また、手本通りに書くことが学びなのではなく、「評価の観点」を明確にします。始めは意識して学んでいるうちに徐々に意識せず、自分の字を自信持って書けるように、カリキュラムの工夫に努めています。
書文協は2010年(平成22年)2月、書写書道を長く研鑽してきた者たちが東京都中野区内に設立しました。今年で12年目になります。非営利の法人として活動してまいりました。基礎固めの時期とも言える最初の10年を経て、続く10年は大きく飛躍していく年にしたいと思います。

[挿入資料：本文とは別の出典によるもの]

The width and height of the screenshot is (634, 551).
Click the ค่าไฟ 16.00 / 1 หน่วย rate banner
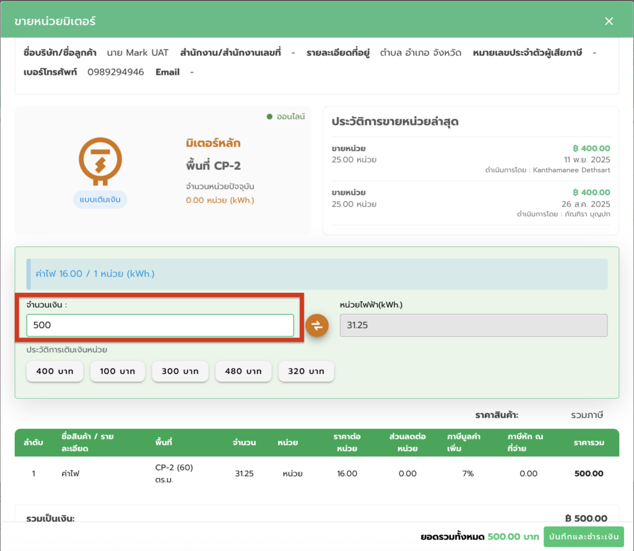[316, 274]
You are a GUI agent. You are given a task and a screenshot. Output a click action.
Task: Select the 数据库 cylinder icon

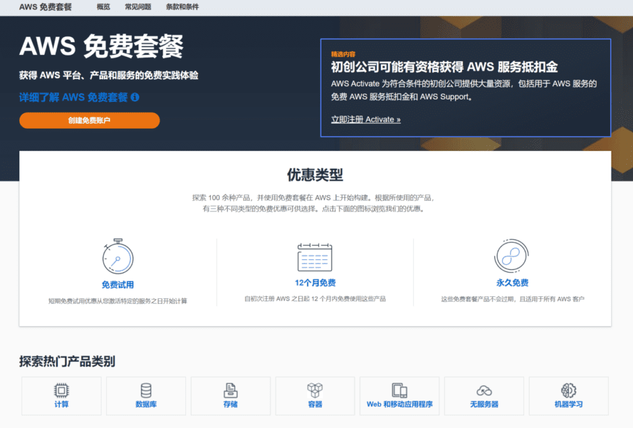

書文協の仕事の第一は、書写書道の指導方法(メソッド)の研究開発です。このため教え方の研究を続けています。得たメソッドは、テキストの発行を中心に世に還元するように努めています。テキストに基づく全国検定試験(検定)、その結果に基づく段級の付与も大事な事業です。指導者の養成を目的に指導者ライセンス(資格)認定も行っています。中野での本部講習会、各地の団体の要請による講習会も開催します。時節柄、開催を中止することも多いのですが、ご希望の団体はお声掛けください。
2022年度は新たな検定試験(全国書字検定試験)の実施を検討しています。書写書道を生涯教育にすることを目指したものになります。あらたな市販本の発売を大手出版社からオファーも受けております。
書文協の活動を通して多くの方とふれあい、学んでおります。皆様とのご縁がより豊かなものとなり、書字文化を次代につなぐ一翼を担えるように努めてまいります。どうぞよろしくお願い申し上げます。